Probably the most recognised style of armour in the world became the plate armour associated with the knights of the European Late Middle Ages, but continuing to the early 17th century Baroque period in all European countries.

By 1400, the full harness of plate armour had been developed in armouries of Lombardy. Heavy cavalry dominated the battlefield for centuries in part because of their armour.

In the early 15th century, advances in weaponry allowed infantry to defeat armoured knights on the battlefield. The quality of the metal used in armour deteriorated as armies became bigger and armour was made thicker, necessitating breeding of larger cavalry horses. If during the 14–15th centuries armour seldom weighed more than 15 kg, then by the late 16th century it weighed 25 kg.
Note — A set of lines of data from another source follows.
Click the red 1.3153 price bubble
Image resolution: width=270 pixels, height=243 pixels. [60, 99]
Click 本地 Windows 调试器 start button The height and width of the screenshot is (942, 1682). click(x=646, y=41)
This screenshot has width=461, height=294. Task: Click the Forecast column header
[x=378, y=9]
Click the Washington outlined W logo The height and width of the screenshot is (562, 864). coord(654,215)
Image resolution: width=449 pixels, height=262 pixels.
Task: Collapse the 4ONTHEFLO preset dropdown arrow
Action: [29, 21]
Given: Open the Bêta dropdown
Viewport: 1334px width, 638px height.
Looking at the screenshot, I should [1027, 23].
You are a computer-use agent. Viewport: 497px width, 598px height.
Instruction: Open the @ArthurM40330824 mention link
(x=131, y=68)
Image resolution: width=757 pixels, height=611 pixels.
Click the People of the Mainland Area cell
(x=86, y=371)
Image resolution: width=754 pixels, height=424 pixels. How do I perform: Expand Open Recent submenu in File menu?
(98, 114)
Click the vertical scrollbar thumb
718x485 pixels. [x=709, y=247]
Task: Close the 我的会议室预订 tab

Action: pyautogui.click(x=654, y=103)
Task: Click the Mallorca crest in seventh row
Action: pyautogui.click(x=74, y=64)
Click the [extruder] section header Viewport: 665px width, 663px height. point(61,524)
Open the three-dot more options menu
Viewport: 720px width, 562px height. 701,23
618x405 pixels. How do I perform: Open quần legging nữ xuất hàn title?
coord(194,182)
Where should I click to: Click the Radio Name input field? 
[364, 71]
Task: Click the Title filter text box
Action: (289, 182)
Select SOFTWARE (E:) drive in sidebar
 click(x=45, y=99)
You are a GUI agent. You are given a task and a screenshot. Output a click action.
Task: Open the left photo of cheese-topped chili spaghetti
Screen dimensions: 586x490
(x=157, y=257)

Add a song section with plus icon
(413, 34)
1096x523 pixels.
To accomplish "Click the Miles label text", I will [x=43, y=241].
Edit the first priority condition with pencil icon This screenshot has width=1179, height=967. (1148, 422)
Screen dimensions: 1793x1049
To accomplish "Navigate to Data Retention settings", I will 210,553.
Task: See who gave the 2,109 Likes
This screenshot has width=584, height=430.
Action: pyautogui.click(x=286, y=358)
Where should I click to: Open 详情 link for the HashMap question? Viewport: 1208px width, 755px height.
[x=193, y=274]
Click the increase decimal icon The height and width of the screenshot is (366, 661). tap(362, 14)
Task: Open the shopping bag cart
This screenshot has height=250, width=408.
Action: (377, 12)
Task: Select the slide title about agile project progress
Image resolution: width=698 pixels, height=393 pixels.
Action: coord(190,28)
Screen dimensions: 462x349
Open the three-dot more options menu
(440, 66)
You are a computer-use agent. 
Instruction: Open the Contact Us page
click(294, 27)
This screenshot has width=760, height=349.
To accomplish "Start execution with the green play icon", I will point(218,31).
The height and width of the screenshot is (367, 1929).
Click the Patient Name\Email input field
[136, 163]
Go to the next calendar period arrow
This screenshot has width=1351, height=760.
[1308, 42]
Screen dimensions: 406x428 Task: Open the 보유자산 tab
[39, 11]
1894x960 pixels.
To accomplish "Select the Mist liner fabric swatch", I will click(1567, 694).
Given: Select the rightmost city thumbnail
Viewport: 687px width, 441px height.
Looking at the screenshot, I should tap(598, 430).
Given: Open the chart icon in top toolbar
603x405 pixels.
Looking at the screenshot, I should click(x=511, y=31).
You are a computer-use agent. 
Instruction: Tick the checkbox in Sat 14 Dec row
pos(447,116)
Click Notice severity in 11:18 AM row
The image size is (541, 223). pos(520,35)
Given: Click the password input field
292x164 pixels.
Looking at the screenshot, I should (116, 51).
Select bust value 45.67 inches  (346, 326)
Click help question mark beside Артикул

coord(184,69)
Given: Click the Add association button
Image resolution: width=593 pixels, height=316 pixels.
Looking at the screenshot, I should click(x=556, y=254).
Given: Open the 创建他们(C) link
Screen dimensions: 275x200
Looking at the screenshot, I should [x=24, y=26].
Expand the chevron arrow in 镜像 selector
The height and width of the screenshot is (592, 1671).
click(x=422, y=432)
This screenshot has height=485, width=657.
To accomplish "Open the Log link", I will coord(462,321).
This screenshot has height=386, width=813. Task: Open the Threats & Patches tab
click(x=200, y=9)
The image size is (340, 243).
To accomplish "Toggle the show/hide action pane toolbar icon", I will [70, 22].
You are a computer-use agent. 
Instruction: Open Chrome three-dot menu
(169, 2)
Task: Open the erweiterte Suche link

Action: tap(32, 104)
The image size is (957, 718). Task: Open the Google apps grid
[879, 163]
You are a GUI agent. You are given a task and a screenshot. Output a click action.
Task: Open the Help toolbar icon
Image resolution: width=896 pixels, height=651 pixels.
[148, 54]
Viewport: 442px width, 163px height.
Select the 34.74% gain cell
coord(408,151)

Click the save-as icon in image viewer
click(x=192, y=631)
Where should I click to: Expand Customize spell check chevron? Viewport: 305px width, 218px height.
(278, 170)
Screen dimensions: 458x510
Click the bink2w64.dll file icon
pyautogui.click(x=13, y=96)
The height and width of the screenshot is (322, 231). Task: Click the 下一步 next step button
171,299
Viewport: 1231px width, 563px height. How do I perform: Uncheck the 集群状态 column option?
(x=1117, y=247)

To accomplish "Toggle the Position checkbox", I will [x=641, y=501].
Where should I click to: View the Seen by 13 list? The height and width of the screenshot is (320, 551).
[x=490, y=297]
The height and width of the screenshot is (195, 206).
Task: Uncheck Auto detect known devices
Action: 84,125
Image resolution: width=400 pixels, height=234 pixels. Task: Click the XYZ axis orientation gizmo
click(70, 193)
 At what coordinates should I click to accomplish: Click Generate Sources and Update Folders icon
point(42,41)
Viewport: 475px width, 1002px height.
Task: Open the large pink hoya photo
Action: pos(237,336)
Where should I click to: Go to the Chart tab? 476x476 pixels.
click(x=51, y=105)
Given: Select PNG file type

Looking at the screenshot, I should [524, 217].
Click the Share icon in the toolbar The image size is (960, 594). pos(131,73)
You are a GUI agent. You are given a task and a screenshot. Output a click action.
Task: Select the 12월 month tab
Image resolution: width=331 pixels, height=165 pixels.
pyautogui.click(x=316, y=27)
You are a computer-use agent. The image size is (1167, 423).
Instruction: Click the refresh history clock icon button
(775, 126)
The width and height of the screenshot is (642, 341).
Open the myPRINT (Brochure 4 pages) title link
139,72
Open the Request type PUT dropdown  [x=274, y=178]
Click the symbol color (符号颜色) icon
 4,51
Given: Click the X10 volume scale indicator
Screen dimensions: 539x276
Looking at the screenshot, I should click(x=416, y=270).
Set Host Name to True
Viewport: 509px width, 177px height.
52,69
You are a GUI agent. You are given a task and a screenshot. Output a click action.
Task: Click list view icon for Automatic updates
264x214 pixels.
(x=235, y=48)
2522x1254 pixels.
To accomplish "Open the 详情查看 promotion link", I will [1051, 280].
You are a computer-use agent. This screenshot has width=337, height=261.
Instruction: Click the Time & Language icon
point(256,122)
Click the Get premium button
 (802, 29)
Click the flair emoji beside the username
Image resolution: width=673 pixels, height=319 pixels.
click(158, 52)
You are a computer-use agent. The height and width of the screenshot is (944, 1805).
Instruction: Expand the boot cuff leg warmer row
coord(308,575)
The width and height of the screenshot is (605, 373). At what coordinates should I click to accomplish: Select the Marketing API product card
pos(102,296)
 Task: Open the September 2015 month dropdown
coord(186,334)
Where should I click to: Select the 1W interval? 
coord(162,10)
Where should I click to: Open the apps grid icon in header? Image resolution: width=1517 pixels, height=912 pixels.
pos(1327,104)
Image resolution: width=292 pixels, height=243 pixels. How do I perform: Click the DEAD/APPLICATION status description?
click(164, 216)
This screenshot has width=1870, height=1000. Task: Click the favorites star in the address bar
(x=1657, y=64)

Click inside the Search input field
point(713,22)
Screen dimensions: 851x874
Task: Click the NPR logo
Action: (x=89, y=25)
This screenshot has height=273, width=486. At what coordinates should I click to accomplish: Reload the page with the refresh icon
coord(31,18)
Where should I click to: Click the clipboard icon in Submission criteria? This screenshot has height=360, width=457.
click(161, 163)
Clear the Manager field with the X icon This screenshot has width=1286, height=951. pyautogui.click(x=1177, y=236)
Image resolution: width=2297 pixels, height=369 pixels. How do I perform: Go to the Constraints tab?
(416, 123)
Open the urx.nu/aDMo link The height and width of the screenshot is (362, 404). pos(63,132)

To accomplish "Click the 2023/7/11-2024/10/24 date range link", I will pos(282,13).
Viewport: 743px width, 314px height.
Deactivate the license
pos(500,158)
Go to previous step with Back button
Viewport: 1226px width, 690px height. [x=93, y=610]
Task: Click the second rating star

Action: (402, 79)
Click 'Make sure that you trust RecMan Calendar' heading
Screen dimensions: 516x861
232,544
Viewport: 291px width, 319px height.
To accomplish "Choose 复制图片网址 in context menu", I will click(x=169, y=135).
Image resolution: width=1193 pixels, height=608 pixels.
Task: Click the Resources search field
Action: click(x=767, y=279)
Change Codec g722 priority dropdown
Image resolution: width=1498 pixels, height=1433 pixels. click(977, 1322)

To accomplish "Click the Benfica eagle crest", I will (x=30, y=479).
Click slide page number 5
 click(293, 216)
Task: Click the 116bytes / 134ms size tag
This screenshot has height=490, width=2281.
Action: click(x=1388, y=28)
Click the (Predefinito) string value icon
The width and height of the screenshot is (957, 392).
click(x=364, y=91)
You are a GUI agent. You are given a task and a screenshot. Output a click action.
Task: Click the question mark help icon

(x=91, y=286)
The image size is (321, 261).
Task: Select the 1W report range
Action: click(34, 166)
The increasing weight and thickness of late 16th century armour therefore gave substantial resistance.

In the early years of low velocity firearms, full suits of armour, or breast plates actually stopped bullets fired from a modest distance. Crossbow bolts, if still in use, would seldom penetrate good plate, nor would any bullet unless fired from close range. In effect, rather than making plate armour obsolete, the use of firearms stimulated the development of plate armour into its later stages. For most of that period, it allowed horsemen to fight while being the targets of defending arquebusiers without being easily killed. Full suits of armour were actually worn by generals and princely commanders right up to the second decade of the 18th century. It was the only way they could be mounted and survey the overall battlefield with safety from distant musket fire.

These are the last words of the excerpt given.